Field | Description |
---|---|
date | The date of the reported cumulative Covid-19 data. |
county | The name of the county for the data entry. |
state | The name of the state for the data entry. |
fips | The FIPS code associated with the location. |
cases | The cumulative number of confirmed Covid-19 cases. |
deaths | The cumulative number of deaths due to Covid-19. |
Step 1: Preparing Data
The dataset "Covid-19 Data from New York Times" is a built-in sample dataset that you can load with just a few clicks. The target table is created automatically, so you don't need to create it in advance.
Loading Dataset
- In Databend Cloud, click the Load Data button on the Overview page.

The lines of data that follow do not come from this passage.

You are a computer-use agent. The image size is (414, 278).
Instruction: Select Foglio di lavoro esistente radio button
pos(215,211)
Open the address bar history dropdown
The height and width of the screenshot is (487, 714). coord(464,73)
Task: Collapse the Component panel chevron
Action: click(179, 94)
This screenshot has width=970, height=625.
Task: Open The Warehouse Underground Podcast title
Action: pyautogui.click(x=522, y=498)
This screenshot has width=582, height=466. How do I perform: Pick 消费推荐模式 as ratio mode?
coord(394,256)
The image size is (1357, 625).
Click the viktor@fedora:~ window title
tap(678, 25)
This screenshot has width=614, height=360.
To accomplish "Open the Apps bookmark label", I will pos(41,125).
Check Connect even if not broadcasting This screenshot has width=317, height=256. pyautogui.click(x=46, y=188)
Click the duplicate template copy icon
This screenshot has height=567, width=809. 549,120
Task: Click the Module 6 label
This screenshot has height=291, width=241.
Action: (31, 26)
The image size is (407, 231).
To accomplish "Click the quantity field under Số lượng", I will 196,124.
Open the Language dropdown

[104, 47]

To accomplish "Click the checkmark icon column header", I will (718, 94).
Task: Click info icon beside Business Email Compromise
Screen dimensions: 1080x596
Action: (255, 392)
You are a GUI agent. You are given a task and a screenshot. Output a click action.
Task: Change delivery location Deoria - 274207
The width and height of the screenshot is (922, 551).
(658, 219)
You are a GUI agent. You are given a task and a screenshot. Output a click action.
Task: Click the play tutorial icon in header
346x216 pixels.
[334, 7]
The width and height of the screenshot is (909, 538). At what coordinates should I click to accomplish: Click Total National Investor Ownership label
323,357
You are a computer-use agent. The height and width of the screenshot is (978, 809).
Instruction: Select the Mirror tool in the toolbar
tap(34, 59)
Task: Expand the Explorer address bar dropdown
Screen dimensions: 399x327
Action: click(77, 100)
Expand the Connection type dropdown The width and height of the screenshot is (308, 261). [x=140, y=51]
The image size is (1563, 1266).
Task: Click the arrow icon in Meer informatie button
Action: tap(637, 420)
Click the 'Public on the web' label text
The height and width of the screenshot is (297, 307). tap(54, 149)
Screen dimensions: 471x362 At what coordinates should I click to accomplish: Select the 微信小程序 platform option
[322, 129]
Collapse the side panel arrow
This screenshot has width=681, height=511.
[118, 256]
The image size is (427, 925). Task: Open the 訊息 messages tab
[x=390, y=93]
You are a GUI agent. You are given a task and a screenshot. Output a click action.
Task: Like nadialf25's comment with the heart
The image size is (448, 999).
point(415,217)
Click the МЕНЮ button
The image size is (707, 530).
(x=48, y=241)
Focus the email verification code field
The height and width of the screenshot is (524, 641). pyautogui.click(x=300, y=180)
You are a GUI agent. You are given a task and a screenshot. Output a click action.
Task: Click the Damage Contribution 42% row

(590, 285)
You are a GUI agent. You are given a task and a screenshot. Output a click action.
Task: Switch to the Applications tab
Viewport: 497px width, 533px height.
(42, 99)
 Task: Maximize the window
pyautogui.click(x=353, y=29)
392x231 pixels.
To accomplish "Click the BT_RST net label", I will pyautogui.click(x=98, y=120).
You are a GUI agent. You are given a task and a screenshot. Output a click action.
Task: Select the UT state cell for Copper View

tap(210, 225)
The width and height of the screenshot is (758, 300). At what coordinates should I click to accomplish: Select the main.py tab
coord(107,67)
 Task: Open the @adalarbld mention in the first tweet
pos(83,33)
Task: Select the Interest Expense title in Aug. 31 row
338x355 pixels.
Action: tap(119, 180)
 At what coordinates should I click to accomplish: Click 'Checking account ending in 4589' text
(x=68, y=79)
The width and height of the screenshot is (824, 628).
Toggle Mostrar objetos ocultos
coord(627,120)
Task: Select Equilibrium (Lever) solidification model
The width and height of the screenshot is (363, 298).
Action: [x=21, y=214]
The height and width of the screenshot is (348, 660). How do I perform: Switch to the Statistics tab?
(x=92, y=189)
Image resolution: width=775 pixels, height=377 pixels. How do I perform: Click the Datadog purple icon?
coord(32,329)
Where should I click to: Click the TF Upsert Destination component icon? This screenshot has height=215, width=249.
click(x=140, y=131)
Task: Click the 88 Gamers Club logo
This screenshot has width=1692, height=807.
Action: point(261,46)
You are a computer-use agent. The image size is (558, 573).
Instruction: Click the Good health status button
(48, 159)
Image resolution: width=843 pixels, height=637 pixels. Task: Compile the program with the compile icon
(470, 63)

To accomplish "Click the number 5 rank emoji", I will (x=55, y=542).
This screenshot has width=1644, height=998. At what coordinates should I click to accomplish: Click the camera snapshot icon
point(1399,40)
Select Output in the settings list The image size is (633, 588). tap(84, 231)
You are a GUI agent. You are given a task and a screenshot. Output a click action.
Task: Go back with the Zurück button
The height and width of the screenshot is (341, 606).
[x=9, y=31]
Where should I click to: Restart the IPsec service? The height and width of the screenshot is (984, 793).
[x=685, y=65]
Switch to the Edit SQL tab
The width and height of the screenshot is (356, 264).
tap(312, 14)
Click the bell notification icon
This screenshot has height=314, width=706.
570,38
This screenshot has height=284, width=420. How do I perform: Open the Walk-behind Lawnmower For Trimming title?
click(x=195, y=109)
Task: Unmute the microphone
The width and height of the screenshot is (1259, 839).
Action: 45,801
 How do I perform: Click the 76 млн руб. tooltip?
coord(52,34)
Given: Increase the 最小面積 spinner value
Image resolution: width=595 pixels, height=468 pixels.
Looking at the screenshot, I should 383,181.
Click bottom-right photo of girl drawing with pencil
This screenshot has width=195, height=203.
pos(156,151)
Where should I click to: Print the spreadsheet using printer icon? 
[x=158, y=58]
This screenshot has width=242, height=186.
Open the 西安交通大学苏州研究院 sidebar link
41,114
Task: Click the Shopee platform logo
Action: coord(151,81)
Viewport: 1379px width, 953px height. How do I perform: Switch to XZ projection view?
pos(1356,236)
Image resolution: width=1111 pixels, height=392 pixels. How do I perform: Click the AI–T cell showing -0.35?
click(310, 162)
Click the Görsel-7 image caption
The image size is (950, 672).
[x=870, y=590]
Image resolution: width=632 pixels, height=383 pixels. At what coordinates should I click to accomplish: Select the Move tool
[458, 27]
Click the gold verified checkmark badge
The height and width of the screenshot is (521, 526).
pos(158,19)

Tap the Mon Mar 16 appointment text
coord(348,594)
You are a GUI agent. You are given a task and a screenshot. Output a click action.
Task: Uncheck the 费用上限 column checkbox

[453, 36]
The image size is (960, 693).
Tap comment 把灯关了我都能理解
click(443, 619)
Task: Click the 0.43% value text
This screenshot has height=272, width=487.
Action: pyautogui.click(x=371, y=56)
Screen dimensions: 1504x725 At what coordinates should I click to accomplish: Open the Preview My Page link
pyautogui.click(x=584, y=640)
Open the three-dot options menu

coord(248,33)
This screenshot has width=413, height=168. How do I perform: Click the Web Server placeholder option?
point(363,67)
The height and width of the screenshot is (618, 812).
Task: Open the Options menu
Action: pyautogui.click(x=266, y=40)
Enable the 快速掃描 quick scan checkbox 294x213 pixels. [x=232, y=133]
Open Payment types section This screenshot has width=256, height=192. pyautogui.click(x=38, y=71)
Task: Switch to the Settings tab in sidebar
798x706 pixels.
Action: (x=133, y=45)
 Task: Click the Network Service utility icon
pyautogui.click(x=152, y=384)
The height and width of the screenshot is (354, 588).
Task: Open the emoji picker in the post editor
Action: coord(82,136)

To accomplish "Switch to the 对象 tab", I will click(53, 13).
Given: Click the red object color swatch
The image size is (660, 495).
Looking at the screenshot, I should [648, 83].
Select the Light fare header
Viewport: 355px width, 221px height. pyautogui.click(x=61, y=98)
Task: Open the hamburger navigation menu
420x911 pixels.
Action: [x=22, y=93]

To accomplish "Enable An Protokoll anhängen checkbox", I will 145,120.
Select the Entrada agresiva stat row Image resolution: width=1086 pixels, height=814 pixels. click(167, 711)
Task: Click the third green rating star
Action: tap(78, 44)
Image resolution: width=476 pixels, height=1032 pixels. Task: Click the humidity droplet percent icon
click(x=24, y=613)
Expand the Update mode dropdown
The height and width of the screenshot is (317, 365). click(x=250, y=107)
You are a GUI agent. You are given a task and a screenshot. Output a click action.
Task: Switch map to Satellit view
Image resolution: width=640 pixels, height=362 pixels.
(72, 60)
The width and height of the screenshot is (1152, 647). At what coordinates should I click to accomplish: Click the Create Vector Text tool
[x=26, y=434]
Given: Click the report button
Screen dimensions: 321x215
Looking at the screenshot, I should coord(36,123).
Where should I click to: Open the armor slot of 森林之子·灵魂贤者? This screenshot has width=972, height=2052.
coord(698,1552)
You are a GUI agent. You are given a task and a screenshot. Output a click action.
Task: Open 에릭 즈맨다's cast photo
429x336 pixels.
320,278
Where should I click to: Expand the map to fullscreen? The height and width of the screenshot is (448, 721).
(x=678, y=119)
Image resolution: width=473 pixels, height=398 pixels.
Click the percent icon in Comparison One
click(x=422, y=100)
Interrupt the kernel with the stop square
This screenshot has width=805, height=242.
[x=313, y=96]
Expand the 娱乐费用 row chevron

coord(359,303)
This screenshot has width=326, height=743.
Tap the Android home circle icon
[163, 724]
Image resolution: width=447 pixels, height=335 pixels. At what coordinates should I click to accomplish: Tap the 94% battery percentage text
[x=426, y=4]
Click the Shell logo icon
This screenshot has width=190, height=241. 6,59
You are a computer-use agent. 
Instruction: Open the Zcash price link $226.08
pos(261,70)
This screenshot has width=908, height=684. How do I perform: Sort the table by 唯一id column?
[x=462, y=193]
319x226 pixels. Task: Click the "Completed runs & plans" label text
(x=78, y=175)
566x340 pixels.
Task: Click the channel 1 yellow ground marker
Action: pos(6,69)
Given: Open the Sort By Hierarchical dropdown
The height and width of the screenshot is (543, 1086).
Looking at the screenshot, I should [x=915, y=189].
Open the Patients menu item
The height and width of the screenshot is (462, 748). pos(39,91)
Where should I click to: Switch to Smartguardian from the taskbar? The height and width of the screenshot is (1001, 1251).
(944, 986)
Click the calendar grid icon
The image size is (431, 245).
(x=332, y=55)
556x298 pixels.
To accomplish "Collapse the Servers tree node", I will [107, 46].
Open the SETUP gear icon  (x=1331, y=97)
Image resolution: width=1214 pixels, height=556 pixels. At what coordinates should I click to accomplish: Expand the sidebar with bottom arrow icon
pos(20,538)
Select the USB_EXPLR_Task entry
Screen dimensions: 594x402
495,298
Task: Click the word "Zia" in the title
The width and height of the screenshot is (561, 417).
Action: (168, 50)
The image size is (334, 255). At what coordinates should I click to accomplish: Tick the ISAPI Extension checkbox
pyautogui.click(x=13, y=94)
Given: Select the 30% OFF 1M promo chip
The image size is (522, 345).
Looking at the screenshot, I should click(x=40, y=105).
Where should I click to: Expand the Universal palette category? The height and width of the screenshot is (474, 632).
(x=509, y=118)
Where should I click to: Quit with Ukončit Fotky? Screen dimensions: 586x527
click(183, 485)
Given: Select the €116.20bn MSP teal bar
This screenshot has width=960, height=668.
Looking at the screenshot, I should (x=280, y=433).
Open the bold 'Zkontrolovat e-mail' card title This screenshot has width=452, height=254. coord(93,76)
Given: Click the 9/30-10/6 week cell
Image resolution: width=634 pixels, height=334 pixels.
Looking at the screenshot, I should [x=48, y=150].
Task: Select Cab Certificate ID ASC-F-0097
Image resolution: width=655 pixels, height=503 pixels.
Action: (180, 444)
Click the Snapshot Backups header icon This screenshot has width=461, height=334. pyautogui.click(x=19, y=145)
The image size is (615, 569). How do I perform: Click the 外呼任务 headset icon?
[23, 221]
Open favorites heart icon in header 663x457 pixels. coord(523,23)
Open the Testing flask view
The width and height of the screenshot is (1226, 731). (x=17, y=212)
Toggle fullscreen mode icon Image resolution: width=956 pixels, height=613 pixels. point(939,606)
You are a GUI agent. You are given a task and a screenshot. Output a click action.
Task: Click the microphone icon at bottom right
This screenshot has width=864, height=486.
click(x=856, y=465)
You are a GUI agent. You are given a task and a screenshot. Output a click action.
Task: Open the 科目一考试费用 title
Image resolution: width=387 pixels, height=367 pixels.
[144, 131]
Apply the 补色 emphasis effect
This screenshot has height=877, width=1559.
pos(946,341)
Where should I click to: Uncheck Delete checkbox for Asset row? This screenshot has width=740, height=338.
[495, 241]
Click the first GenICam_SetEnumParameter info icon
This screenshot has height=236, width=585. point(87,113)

- On the page that opens, choose the A new table radio button, and then select Covid-19 Data from New York Times.CSV from the Load sample data dropdown menu:
- On the next page, select a database and set a name for the target table to be created.
- Click Confirm. Databend Cloud begins creating the target table and loading the dataset. This process may take a few seconds.
Handling NULLs
Before the analytics work, it is recommended to check for NULL and duplicate values in the table, as they may impact the results.
- Create a worksheet and check the existence of NULLs in the table with the following SQL statement:
SELECT COUNT(*)
FROM covid_19_us_2022_3812
WHERE date IS NULL OR country IS NULL OR state IS NULL OR flip IS NULL OR cases IS NULL OR deaths IS NULL;
This SQL statement returns 41571
, indicating the number of rows that contain at least one NULL value.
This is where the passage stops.